** Opening Material provided block **

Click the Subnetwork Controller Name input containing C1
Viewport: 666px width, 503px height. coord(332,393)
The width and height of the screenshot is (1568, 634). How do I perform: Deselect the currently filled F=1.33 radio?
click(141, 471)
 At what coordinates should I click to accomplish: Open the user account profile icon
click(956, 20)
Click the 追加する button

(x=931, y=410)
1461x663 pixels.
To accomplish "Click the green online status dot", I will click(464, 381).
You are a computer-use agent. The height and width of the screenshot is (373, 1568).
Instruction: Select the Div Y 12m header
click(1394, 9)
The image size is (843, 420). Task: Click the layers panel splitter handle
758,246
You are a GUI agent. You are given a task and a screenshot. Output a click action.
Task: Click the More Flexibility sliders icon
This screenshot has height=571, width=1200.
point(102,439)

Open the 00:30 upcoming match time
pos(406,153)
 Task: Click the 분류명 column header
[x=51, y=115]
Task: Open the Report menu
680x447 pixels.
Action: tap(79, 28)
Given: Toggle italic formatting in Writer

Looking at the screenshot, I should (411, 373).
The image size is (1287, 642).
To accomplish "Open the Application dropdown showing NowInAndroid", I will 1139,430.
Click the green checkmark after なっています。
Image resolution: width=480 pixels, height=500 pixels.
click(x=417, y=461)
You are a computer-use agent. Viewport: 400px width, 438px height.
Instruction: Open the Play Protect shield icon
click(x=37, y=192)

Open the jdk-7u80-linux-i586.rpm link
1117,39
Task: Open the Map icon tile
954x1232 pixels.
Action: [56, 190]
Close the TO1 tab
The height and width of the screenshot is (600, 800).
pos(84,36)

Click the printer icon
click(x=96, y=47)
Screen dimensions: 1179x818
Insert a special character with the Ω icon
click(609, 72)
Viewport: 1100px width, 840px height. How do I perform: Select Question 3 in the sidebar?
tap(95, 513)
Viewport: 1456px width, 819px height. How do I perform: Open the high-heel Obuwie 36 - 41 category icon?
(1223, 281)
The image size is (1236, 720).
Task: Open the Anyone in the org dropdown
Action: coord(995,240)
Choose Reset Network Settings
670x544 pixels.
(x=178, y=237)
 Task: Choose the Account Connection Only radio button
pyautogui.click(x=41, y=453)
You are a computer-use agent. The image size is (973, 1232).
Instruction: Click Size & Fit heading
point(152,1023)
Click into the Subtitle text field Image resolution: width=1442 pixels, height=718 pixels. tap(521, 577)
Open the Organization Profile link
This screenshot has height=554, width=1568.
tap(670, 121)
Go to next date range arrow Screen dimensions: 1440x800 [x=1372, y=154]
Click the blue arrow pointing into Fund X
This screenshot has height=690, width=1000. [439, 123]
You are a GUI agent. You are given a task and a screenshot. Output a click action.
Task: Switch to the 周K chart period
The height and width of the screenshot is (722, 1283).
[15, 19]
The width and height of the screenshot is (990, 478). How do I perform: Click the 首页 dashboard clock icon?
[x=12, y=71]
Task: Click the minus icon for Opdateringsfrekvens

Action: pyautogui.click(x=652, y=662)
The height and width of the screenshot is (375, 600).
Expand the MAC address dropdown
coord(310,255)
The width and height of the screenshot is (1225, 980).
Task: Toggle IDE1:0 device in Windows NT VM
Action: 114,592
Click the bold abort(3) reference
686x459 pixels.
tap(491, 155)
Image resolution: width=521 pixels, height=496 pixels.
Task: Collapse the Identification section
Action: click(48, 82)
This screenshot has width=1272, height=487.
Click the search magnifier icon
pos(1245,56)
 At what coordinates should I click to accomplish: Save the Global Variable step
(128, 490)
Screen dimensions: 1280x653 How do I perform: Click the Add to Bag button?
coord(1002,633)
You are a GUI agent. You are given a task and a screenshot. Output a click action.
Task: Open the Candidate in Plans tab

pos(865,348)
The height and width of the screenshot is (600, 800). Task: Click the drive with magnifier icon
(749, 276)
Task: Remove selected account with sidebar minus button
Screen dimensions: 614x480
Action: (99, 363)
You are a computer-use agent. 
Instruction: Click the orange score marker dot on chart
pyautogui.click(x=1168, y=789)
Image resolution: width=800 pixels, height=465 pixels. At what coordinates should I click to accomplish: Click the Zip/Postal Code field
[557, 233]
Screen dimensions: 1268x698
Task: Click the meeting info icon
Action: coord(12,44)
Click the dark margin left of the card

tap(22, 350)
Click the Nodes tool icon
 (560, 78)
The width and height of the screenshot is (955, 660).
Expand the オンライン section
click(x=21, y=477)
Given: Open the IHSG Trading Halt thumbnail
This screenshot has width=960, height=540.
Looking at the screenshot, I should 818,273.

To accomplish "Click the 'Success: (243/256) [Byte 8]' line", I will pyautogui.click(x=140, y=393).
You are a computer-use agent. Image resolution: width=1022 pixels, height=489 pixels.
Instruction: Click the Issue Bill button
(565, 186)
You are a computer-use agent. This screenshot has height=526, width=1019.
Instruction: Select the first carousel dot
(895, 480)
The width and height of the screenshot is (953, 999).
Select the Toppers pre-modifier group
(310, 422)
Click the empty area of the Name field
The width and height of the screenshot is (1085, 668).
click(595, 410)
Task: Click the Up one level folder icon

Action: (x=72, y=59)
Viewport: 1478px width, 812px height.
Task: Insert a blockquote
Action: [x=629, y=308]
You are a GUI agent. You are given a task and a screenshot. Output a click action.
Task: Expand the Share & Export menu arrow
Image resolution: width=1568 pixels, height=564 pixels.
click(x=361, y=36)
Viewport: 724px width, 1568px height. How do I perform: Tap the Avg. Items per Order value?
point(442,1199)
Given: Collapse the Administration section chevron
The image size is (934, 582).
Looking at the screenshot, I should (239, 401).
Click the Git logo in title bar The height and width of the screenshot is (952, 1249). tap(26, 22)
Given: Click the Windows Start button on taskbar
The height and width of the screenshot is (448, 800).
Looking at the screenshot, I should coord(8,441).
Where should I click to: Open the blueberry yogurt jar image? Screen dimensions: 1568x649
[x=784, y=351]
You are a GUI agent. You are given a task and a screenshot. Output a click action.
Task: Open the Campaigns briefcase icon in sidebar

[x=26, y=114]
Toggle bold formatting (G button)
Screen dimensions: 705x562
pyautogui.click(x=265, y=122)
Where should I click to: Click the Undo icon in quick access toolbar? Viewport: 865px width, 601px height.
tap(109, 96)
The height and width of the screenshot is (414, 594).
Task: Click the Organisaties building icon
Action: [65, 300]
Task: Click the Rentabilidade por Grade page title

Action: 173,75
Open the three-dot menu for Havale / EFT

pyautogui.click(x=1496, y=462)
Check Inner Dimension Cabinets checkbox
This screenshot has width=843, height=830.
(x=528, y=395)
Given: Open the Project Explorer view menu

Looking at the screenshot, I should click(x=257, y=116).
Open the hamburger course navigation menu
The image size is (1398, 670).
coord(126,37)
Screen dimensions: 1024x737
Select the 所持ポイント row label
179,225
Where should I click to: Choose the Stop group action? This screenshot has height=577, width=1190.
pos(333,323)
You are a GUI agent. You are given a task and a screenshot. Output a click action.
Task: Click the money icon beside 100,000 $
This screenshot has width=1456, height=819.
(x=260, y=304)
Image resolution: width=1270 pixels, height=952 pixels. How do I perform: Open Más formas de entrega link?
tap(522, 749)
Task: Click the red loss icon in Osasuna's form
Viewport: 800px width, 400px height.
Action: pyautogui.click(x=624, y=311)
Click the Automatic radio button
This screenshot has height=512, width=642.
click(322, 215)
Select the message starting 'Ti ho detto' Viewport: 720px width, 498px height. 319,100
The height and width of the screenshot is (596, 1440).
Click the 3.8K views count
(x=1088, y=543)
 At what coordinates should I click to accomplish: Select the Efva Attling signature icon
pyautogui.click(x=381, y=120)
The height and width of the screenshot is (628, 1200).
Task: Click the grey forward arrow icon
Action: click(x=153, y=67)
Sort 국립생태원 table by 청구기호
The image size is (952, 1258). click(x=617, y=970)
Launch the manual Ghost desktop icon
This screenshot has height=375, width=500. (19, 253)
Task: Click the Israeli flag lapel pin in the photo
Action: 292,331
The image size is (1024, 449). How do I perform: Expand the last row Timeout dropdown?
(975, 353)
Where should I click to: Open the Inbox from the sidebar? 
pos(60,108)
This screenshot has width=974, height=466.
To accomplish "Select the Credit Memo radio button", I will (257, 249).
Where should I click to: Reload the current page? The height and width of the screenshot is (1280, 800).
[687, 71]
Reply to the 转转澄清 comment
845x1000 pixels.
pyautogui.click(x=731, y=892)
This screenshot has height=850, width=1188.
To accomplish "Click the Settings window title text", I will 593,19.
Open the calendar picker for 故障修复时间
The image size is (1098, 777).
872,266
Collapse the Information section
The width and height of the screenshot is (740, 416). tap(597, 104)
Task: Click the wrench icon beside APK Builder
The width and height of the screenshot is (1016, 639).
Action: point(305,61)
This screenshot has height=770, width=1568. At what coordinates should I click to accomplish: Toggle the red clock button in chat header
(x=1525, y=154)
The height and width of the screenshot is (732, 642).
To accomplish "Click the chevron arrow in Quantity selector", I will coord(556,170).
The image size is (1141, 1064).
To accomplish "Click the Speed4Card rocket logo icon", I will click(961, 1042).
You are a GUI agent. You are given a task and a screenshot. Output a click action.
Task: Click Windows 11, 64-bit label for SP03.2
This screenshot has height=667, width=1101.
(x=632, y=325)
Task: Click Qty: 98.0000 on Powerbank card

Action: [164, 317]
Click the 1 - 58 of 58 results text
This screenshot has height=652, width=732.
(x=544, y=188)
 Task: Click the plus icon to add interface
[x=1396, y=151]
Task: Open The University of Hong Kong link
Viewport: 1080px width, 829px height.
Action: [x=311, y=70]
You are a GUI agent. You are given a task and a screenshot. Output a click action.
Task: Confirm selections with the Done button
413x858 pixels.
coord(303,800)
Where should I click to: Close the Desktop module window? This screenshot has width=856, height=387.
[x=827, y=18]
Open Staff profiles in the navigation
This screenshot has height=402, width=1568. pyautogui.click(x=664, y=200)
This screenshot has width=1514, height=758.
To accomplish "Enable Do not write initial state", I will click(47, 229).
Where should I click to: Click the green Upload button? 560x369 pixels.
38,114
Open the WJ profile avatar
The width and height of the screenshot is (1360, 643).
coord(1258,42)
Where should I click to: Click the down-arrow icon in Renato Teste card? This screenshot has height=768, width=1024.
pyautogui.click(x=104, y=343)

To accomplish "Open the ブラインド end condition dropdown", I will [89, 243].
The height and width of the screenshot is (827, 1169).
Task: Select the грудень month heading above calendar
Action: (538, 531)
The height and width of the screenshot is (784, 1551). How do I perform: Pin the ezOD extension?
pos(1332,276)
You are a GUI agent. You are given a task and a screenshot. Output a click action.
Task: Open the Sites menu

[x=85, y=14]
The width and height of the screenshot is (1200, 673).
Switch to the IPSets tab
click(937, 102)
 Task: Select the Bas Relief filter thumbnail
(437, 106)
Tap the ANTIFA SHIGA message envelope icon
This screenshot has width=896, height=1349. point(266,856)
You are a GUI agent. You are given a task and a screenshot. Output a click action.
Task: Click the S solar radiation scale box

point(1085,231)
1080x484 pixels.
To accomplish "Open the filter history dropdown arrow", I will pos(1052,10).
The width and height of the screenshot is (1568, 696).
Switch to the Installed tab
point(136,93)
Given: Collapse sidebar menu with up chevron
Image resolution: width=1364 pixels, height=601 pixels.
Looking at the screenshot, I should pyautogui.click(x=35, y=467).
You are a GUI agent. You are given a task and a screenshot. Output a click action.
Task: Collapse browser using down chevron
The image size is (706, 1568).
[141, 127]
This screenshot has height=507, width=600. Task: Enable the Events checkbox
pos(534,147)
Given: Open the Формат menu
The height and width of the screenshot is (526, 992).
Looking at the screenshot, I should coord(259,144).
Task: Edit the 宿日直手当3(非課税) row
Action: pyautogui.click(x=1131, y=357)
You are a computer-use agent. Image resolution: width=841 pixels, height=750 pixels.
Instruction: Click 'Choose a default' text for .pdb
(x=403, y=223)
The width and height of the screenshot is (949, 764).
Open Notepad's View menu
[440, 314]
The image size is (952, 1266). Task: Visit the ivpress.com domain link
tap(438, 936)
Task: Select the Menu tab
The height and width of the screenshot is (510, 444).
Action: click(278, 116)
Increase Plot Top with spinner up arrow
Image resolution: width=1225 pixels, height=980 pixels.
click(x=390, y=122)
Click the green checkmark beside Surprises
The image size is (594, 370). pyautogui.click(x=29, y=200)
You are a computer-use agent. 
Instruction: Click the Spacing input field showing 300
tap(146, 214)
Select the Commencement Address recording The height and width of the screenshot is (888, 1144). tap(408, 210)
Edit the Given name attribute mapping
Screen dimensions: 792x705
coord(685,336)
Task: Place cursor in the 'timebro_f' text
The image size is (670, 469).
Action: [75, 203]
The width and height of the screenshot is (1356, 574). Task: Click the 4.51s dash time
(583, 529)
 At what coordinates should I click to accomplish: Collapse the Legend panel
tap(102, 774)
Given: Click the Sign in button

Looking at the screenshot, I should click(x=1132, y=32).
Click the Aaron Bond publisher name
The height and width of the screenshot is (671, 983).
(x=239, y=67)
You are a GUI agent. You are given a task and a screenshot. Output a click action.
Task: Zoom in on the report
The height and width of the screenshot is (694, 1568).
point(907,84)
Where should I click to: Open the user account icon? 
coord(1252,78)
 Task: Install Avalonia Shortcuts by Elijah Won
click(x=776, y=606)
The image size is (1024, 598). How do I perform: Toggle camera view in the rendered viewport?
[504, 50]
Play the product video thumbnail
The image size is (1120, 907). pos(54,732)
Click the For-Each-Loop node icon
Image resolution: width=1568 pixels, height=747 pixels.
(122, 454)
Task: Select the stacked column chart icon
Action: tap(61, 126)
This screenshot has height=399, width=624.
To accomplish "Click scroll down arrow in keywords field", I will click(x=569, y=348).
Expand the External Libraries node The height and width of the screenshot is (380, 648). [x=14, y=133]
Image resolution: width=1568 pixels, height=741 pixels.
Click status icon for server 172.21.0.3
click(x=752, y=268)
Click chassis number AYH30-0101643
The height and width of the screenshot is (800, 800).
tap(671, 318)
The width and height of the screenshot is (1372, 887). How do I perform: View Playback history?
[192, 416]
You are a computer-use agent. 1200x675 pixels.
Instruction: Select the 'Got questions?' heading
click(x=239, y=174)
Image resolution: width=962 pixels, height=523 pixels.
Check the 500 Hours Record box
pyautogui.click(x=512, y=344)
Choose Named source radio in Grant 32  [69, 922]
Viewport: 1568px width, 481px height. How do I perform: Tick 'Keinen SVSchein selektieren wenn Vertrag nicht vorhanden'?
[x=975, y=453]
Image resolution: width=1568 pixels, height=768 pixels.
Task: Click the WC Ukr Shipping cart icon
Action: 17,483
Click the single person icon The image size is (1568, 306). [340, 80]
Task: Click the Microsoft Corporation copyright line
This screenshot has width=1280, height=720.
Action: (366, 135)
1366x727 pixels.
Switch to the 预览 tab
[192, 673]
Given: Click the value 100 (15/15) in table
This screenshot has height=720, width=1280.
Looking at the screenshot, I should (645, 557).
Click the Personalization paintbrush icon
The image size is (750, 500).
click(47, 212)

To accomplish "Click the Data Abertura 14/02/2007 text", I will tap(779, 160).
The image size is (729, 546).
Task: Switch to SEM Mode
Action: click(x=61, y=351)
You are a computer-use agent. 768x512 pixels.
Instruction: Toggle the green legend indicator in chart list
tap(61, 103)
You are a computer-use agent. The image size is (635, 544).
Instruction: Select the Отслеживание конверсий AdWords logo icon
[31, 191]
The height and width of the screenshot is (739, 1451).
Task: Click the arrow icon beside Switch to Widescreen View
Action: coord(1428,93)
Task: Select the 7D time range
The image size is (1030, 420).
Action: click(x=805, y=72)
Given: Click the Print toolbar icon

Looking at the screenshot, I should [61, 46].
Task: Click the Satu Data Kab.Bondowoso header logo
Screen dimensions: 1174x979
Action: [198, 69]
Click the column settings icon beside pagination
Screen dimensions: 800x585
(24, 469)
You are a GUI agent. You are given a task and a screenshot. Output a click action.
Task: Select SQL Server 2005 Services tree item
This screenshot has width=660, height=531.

** Closing Material provided block **

• What is being asked: What you give back should be exactly the lines of the data above from the line with "The width and height of the screenshot is (1356, 574)." through the line with "Task: Zoom in on the report", both of those included, and nothing more.

• Written response:
The width and height of the screenshot is (1356, 574). Task: Click the 4.51s dash time
(583, 529)
 At what coordinates should I click to accomplish: Collapse the Legend panel
tap(102, 774)
Given: Click the Sign in button

Looking at the screenshot, I should click(x=1132, y=32).
Click the Aaron Bond publisher name
The height and width of the screenshot is (671, 983).
(x=239, y=67)
You are a GUI agent. You are given a task and a screenshot. Output a click action.
Task: Zoom in on the report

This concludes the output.